On Friday, October 31 I made first contact from Hillsboro. I clicked send after typing my request e-mail to the state elections division in Salem with the subject line Provisional Ballots.
The next day at 9:17 a.m. I received a response from Elections SOS. It was good, and fairly clear ... but nothing I couldn't have found in their paper literature and their online help pages. I needed to delve like Rosencrantz kept waiting for Guildenstern to do in that play about them by Tom Stoppard.
My lengthy inquiry and rebuttal led to an unsigned – and presumably hasty – response without the benefit of punctuation, except an occasional period. Reading it brought back a high school social studies textbook taste in my mouth and a fog pulled in over my mind.
So, this is where my Washington County elections office entered the story. I had simultaneously emailed them similar questions and received similarly flat textbook answers – answers in which the responder avoided details about any possible problems. It's all by the book, sir. It's all by the book, they ensured me.
After two to three links had grown in our email chain, I received a direct response from whom I believed at that time to be the divisions number one man: Luther K. Arnold Jr., the Senior Administrative Specialist.
Mr. Arnold's email was short, directly to the point. And showed me nothing. But said clearly he felt my kind of questions were best answered over the phone.
I took down his contact essentials without replying because an Okay, will do sort of message seemed pointless. I was just happy Mr. Arnold had come across so ready to discuss the voting process with me.
On Monday, November 3 when I phoned Mr. Arnold, however, the perceived eagerness quickly turned to a avoid-and-resist dodging technique. His only full answer was that he couldn't answer anything fully. He directed me to the Oregon secretary of state's office. All over again.
In a sweet political-style feedback loop I wound up on the phone with the above-mentioned Brenda Bayes of the state elections SOS. Ms. Bayes was cordial and answered my questions by the book – refusing to even consider my base assumption that elections have faults and the process has been manipulated in our recent past (see documents by Robert Kennedy Jr. and Greg Palast).
Ms. Bayes' great contribution to this part of the story was to pass me the name Mickey Kawai. She turned out (on the other end of our loop) to be the manager of my Washington County elections office – the exact kind of person I was hoping to talk with in the first place, a true in-the-muck foot soldier.
On the phone with Mickey Kawai later that day, the background noise from her end spoke in many voices urgent and oscillating. With my eyes closed the scene through the receiver became a whaling ship at sea, and Mickey Kawai became a captain both crazed with the possibility of a kill (that being a seamless process) and sane as thick concrete surrounding nuclear fission in progress (that being the possibility the process would fly apart).
However, her voice told me she was holding it all together – the chaotic operations of a county elections office the day before our biggest election day in recent history and the amped regular citizens eager to participate in her domain.

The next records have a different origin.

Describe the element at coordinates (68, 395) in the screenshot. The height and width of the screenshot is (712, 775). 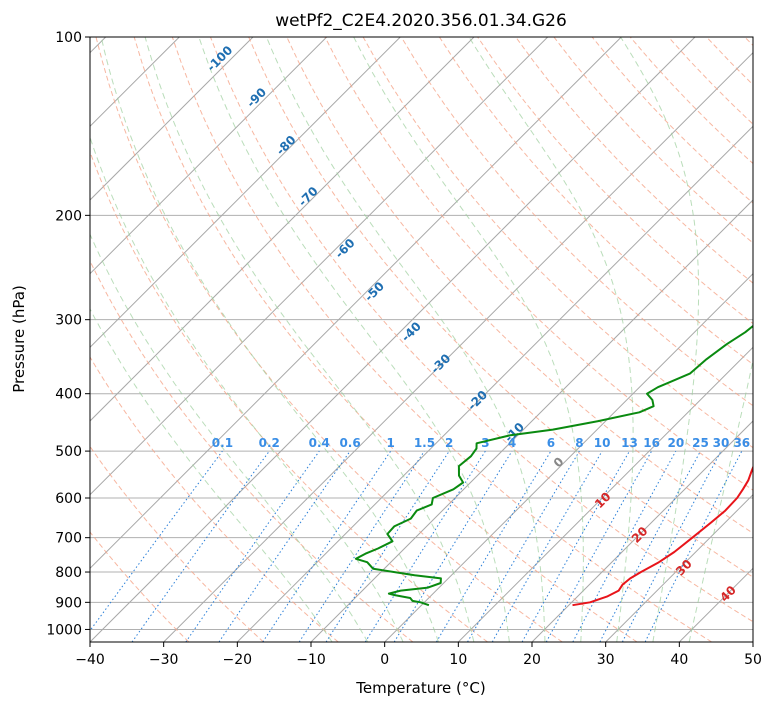
I see `y-tick-label: 400` at that location.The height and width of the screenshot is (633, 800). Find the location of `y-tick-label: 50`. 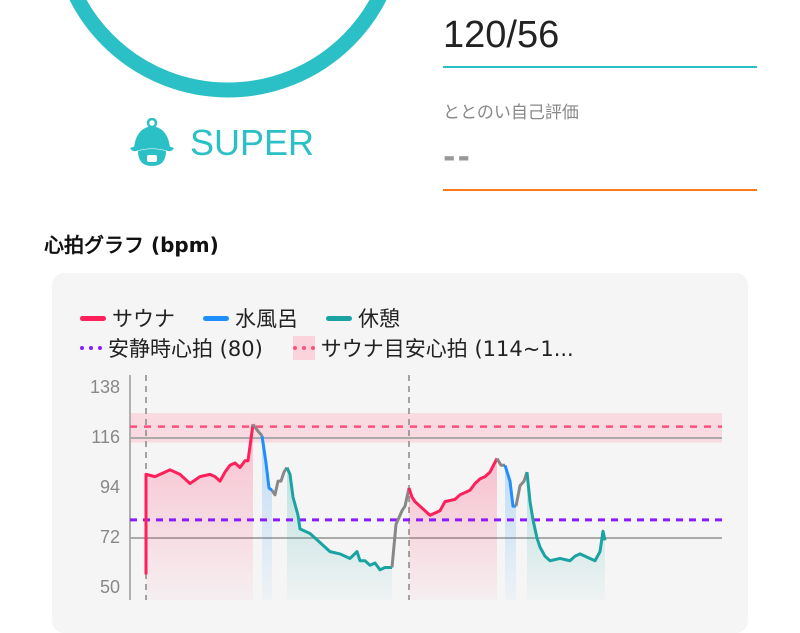

y-tick-label: 50 is located at coordinates (110, 587). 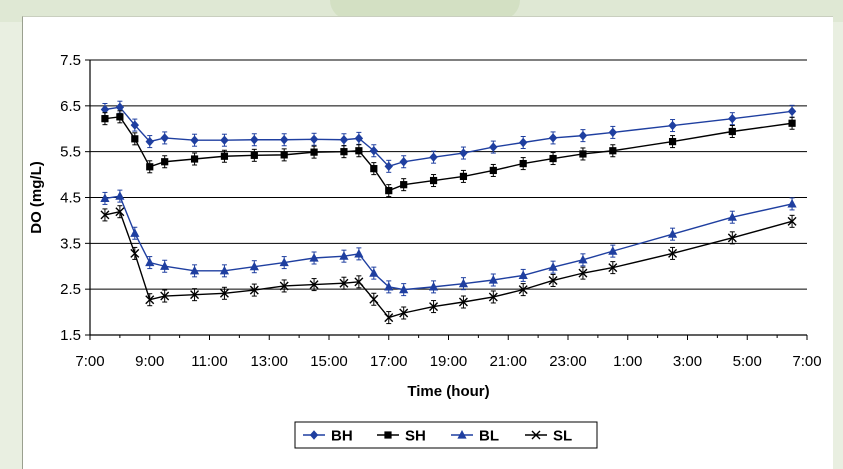 I want to click on y-tick-label: 7.5, so click(x=70, y=60).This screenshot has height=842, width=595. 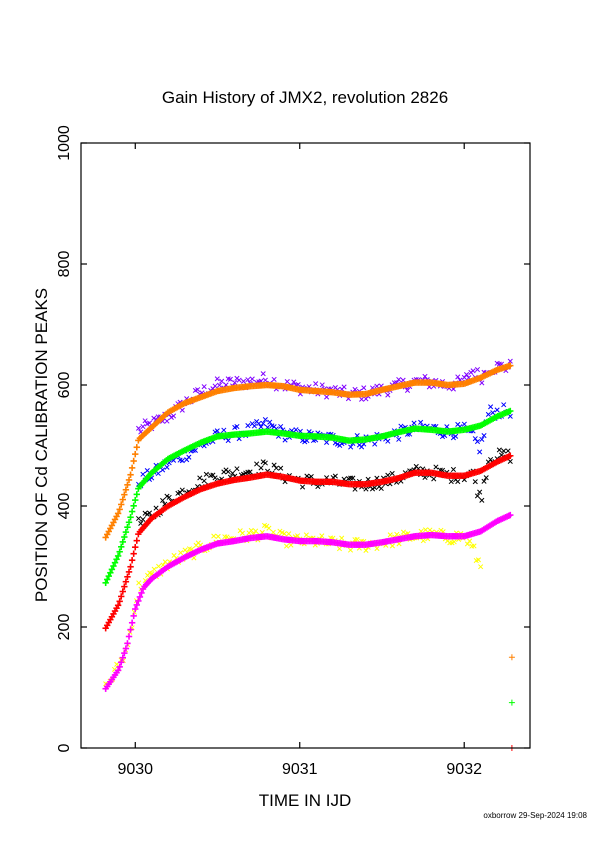 I want to click on footer-credit: oxborrow 29-Sep-2024 19:08, so click(x=535, y=816).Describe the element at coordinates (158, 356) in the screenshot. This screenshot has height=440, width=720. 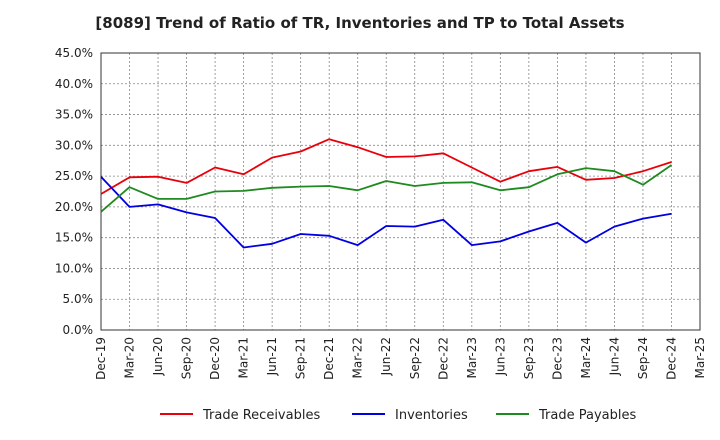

At the same time there was an underlying threat of a Chernobyl-sized mishap hanging in the air, as much on my end as hers, congealing the entire county.
Unlike the mangers of the Chernobyl nuclear-plant in north-central Ukraine, Mickey Kawai managed to keep her office fuel elements (every participant) cool enough to avoid a meltdown, at least as long as we were on the phone together.
And before I disconnected, she had convinced me to come in with my video camera the following day for the big event. To observe. To participate.
Early on that day, November 4, I had to work my "real" job from 8 to 1, and then bolted straight to the elections office – camera and tripod in hand. My good friend and fellow interloper, Mr. Waldow, met me on the way.
We drove by the county building. Two lanes of backed up automobiles for blocks, the right lane full with voters preparing for a drive-by drop of their ballot into the solid steel box flanked by county workers under a portable tent set up in front of the main entrance.